■ WHAT NEEDS TO BE DONE ■
From the line below that contains "Screen dimensions: 1001x555" to the line that contains "The height and width of the screenshot is (720, 1280).", repeat every line exactly, both ends included, and nothing else.

*** Opening of GIVEN DATA ***

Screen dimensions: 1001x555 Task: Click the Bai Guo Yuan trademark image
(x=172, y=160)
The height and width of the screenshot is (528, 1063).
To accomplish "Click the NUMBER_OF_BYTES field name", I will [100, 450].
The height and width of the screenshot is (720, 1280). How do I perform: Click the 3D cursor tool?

*** Close of GIVEN DATA ***
*** Opening of GIVEN DATA ***

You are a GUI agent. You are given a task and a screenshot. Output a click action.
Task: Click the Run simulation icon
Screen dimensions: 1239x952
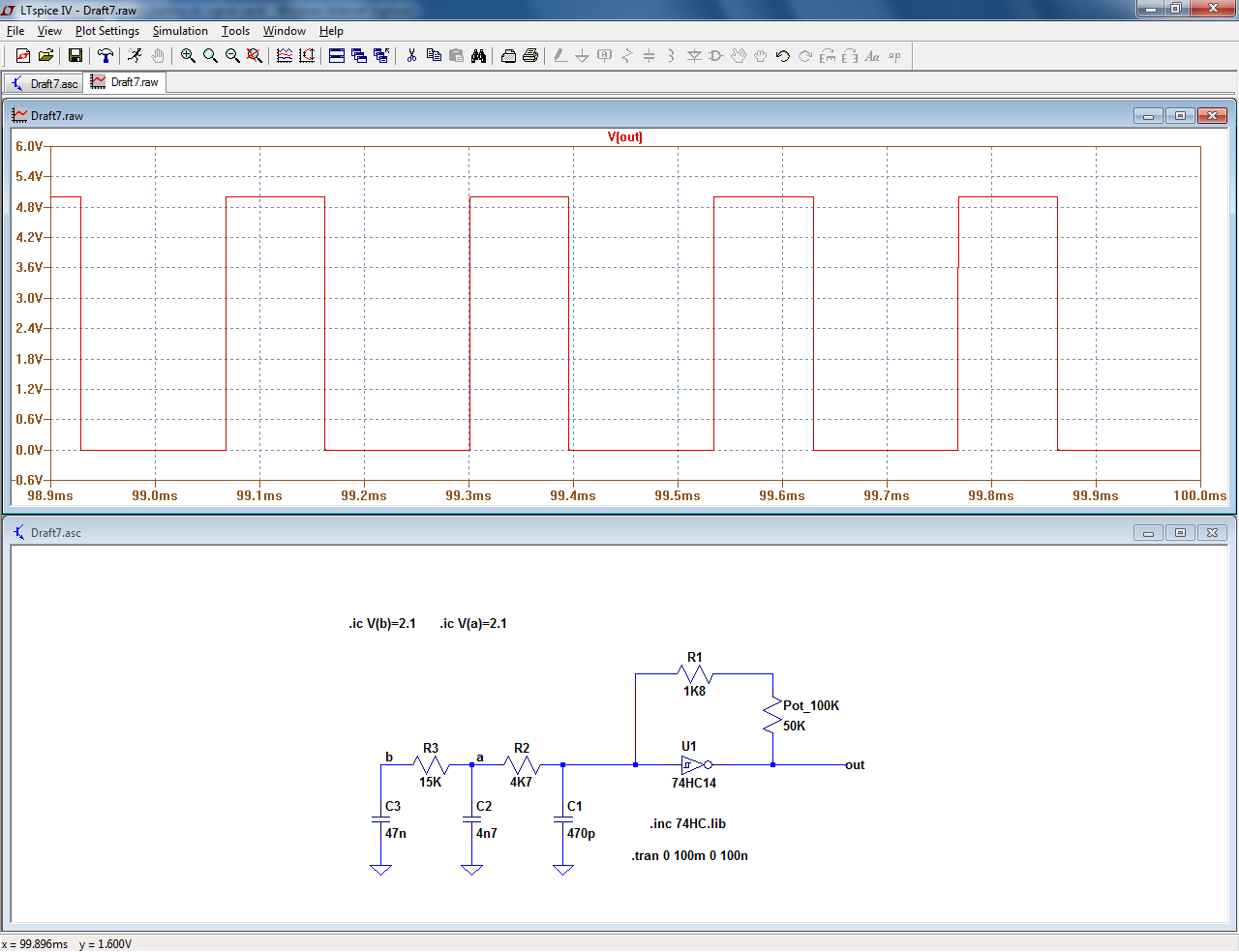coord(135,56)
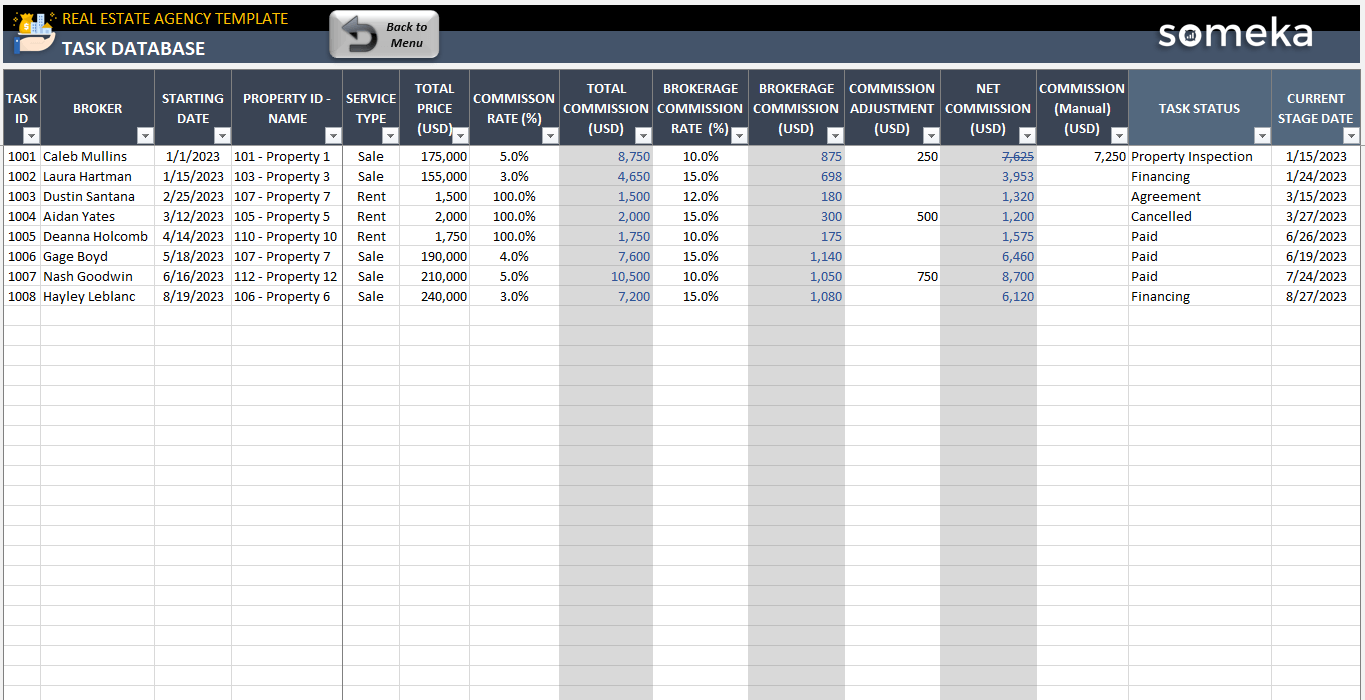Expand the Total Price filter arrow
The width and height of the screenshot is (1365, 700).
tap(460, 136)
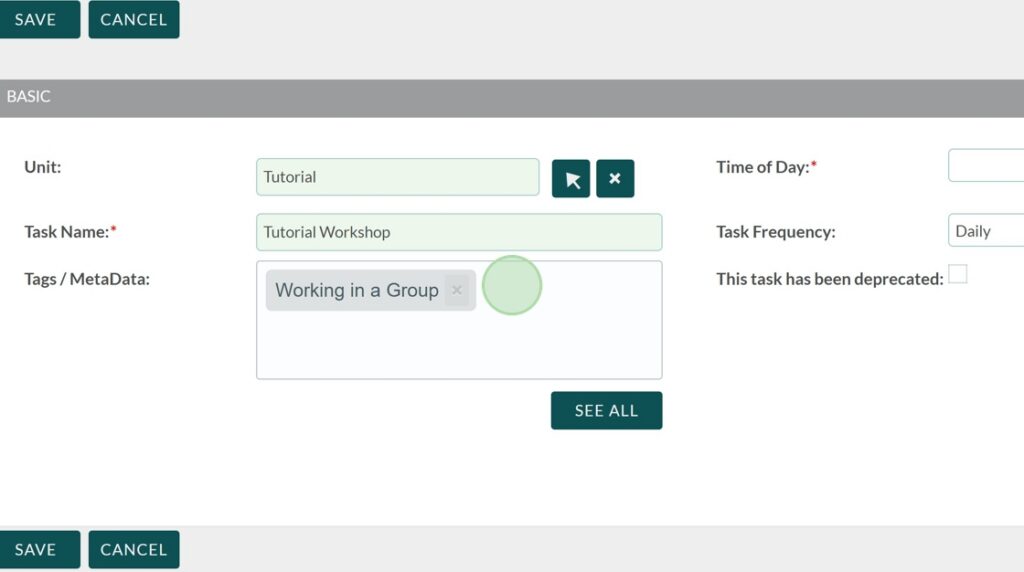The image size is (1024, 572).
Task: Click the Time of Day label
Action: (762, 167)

*** Close of GIVEN DATA ***

■ SOLUTION FOR THIS TASK ■
Screen dimensions: 1001x555 Task: Click the Bai Guo Yuan trademark image
(x=172, y=160)
The height and width of the screenshot is (528, 1063).
To accomplish "Click the NUMBER_OF_BYTES field name", I will [100, 450].
The height and width of the screenshot is (720, 1280). How do I perform: Click the 3D cursor tool?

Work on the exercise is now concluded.